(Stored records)
──────────────────────────────
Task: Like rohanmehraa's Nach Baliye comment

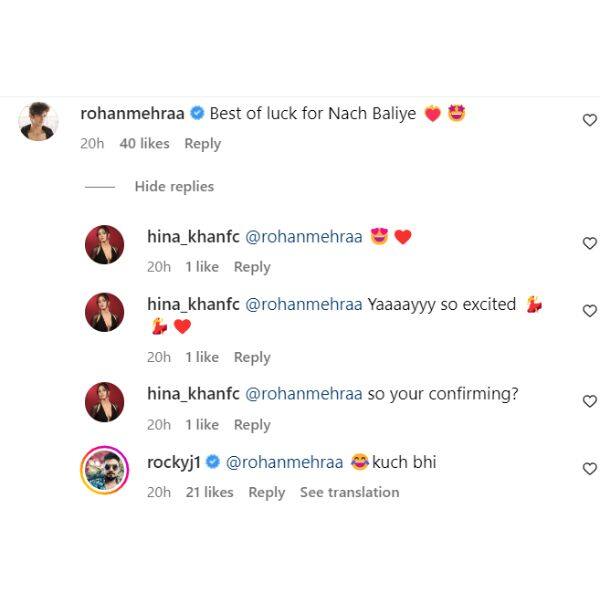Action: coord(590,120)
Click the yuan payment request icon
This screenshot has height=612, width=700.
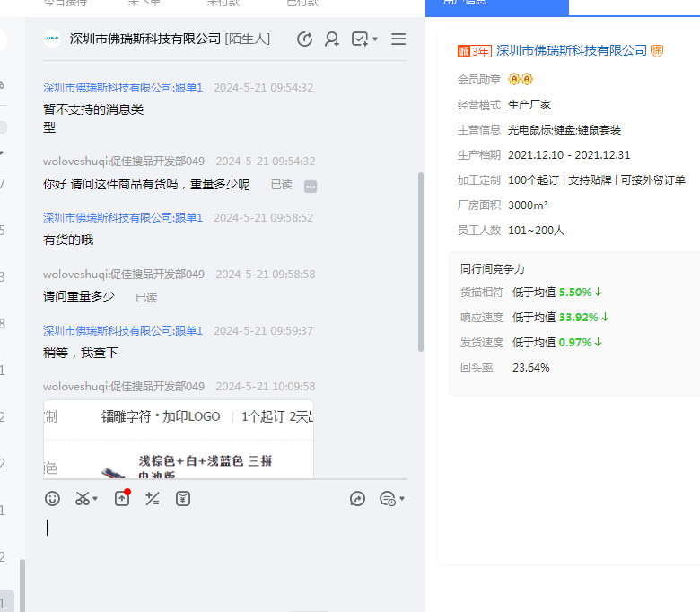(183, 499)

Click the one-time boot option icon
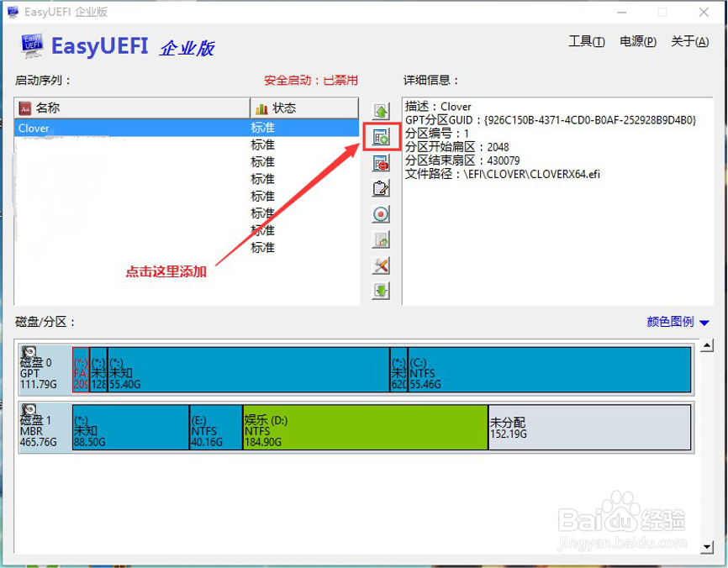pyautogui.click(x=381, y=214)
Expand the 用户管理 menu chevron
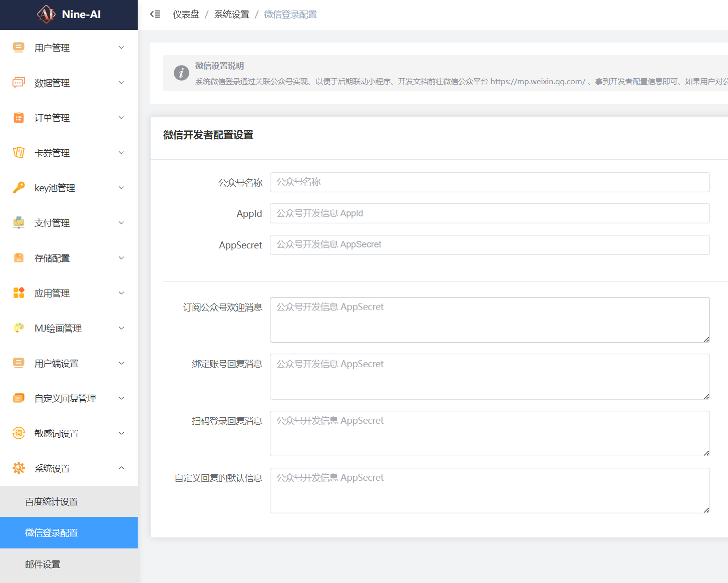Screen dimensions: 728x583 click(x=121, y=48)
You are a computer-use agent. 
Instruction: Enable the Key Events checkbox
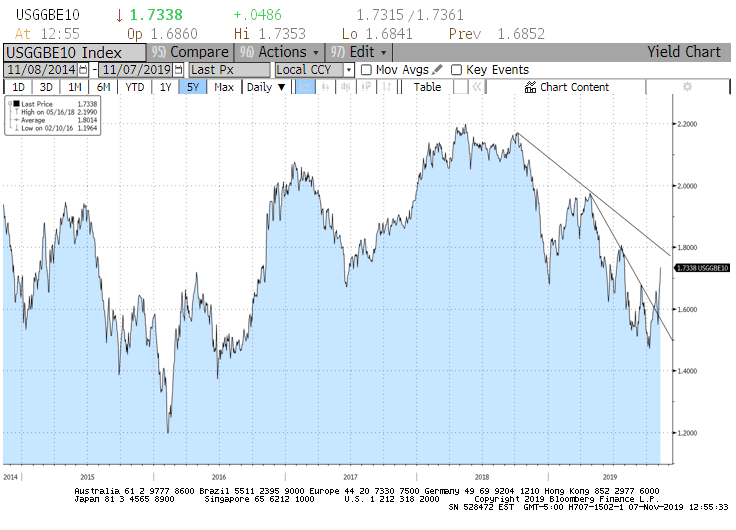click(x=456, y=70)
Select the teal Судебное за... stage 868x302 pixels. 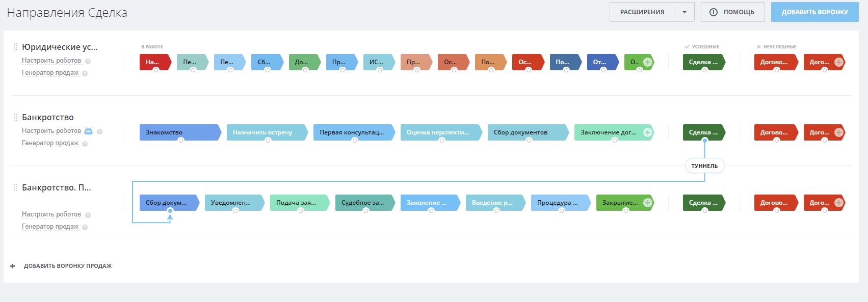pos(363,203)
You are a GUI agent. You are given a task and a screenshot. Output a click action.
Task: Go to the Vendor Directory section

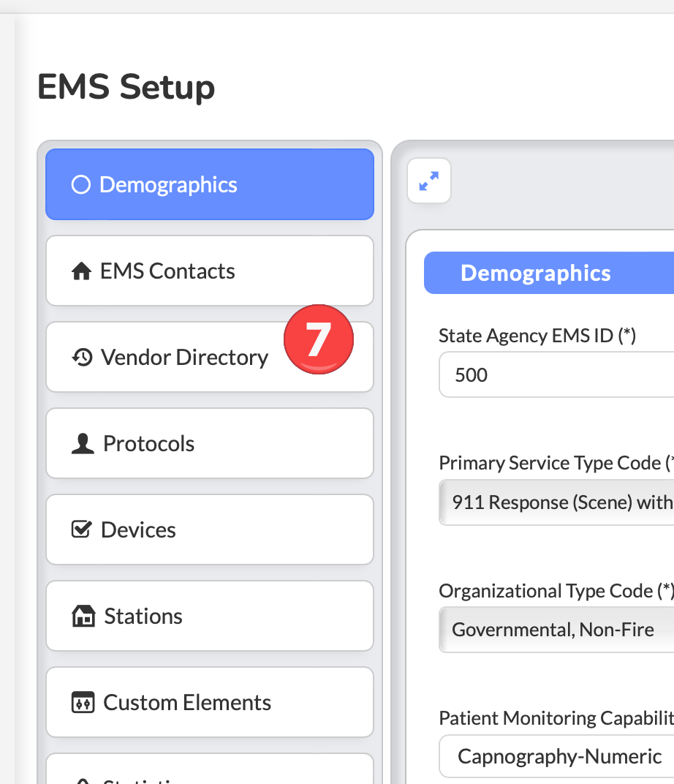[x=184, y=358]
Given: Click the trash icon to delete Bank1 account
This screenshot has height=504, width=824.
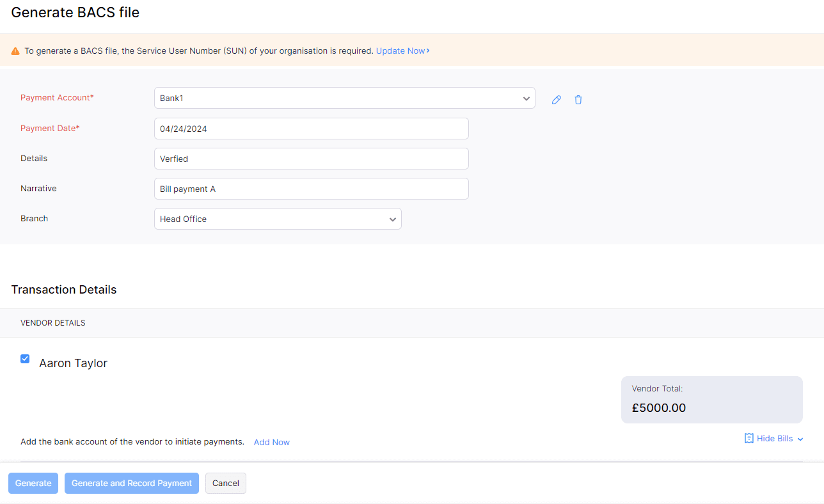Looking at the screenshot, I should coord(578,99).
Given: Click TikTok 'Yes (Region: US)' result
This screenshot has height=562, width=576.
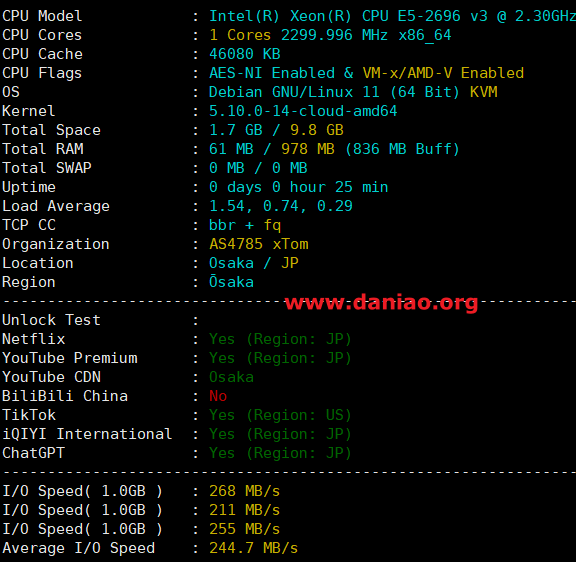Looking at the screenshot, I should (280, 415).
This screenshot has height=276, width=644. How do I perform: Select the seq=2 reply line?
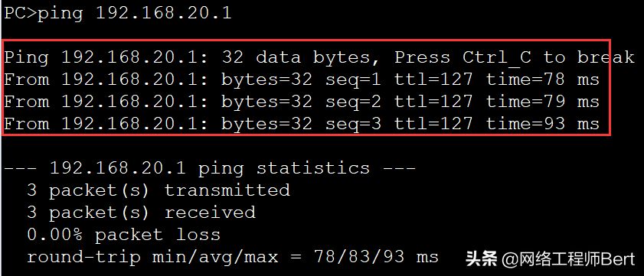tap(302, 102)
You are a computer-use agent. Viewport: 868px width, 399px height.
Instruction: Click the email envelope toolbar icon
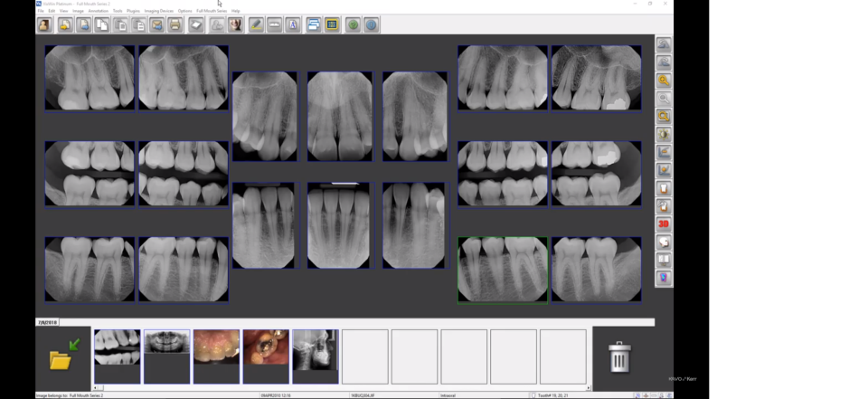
──────────────────────────────
» Exercise details
In the records above, find the line that contains "You are a computer-use agent. Viewport: 868px". Print it and every later line exactly, omitting the pictures.

» Your response
You are a computer-use agent. Viewport: 868px width, 399px height.
Instruction: Click the email envelope toolbar icon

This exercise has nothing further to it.